Student Loan Debt Clock Ticks Past $848 Billion

Student Loan Debt Clock Ticks Past $848 Billion

A new tool lets you watch the country's collected student debt pile up in real time.

Sponsored by FinAid.org, the Student Loan Debt Clock tallies an estimate of total private and federal outstanding student debt. According to FinAid, now is peak time for debt growth, as more student loans are doled out at the semester's start.

In June, a report from FastWeb.com revealed that, for the first time in history, total student loan debt exceeded credit card debt.

As the report's author (and FinAid and FastWeb publisher) Mark Kantrowitz discovered:

Student loan debt outstanding totaled at least $830 billion as of June 2010, with roughly $665 billion in federal education loans and $168 billion in private student loans. The President's FY2011 budget reports actual federal education loans totaling $605.648 billion as of FY2009. The first nine months of FY2010 involved approximately $59 billion in additional federal student loan debt.
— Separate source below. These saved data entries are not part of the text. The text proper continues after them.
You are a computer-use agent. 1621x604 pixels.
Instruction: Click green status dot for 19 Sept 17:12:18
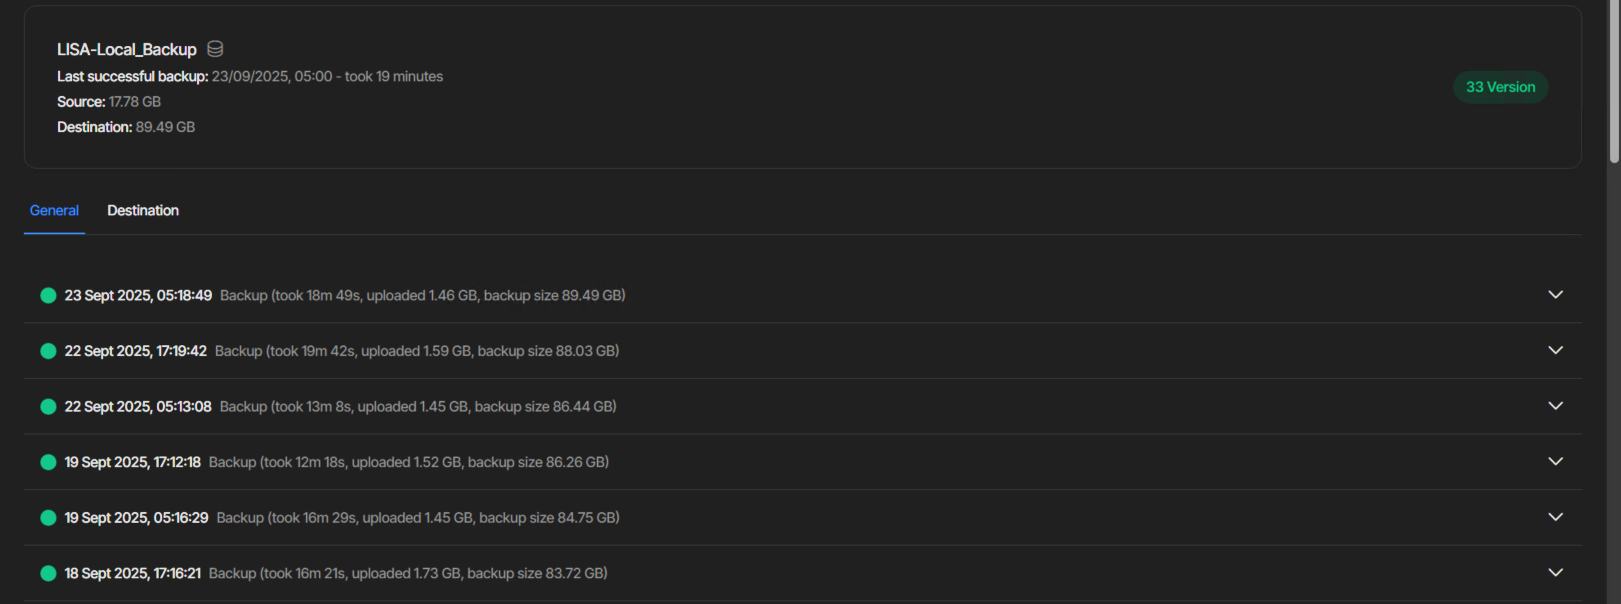48,462
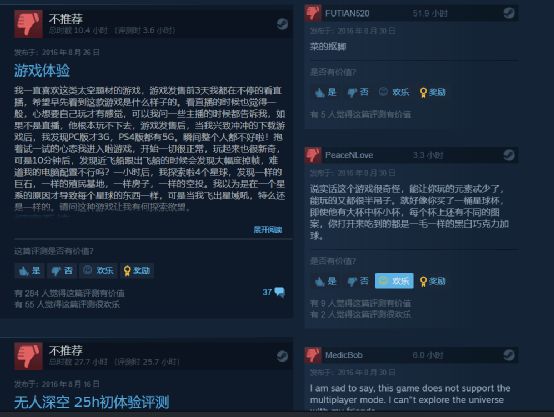Screen dimensions: 554x417
Task: Vote 是 on PeaceNLove's review
Action: pyautogui.click(x=325, y=281)
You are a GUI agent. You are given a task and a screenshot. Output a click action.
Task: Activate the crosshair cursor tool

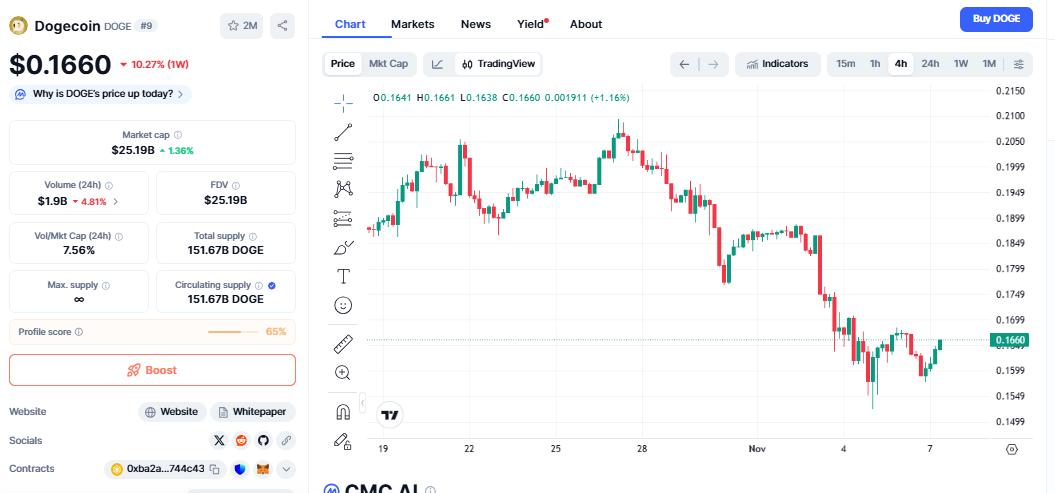tap(343, 102)
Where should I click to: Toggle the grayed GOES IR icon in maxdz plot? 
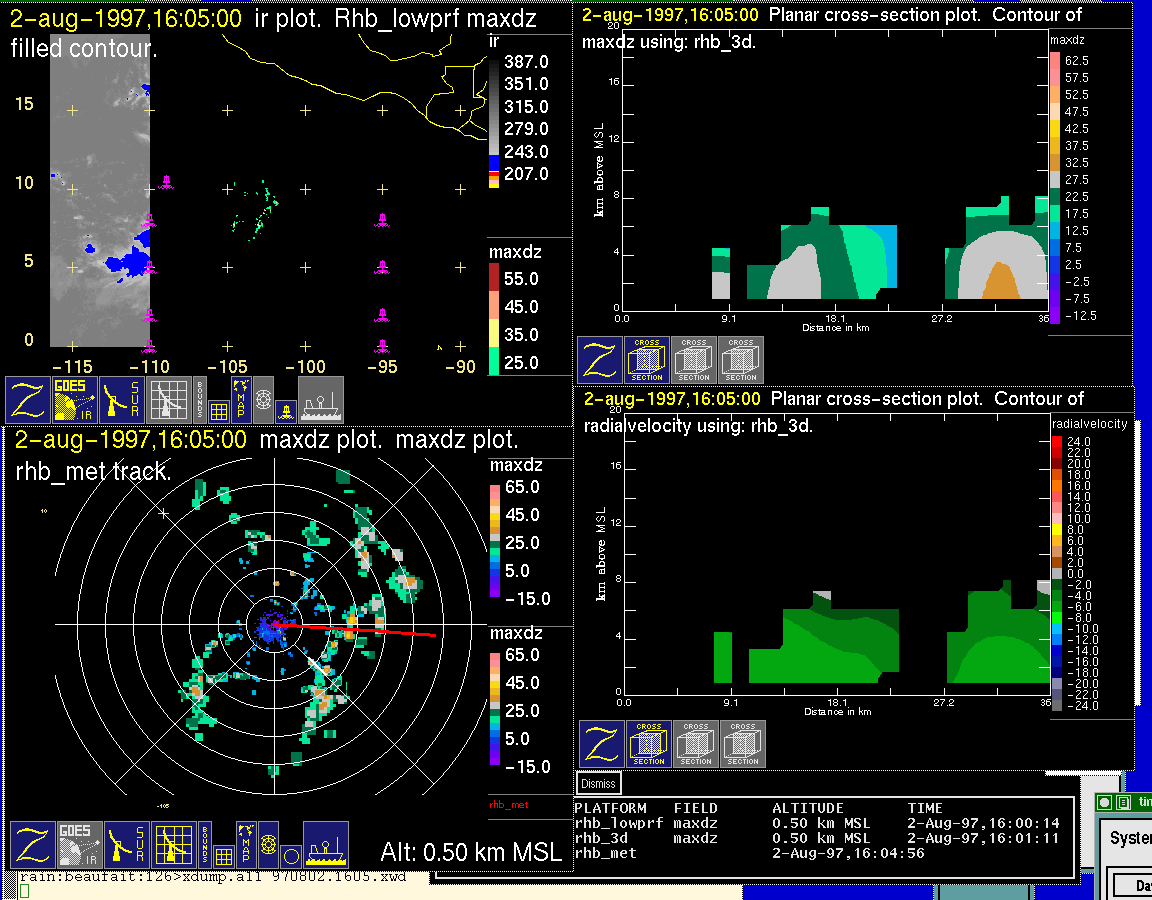tap(79, 845)
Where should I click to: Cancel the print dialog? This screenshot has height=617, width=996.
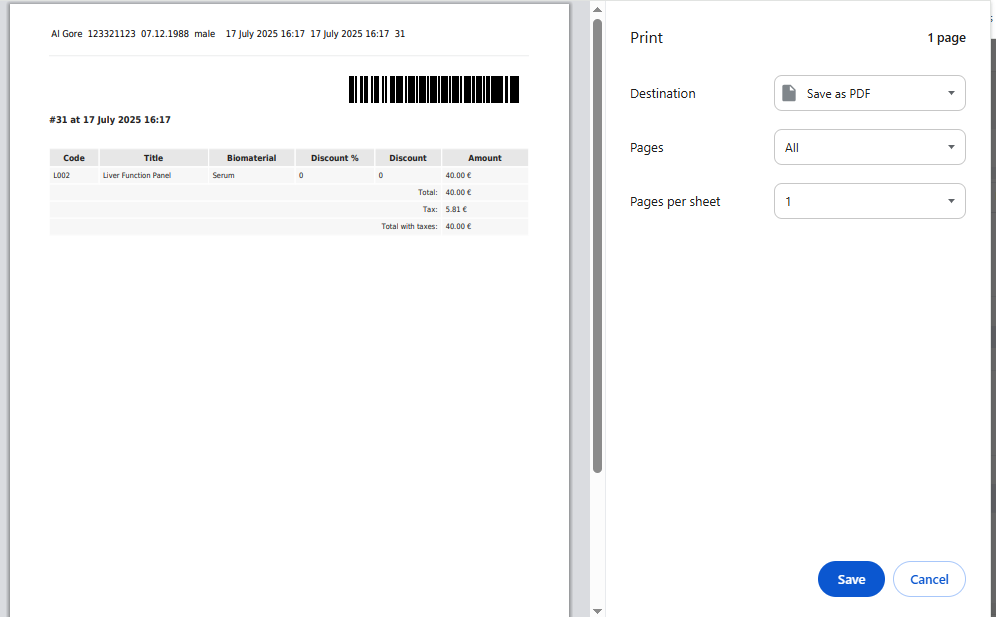point(928,579)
The New York Times has more on how Kantrowitz calculated the debt clock's algorithm:

He started with the government figure for total federal and direct loans outstanding at the end of fiscal year 2009 of $605 billion. Then he estimated how much private loan debt was outstanding as of June 2010, and added an increment to account for the growth in federal loan debt from September 2009 to June 2010.

He came up with a starting figure of $830 billion in private and federal loans outstanding as of June 2010, which he further estimated was growing by about $2,854 a second.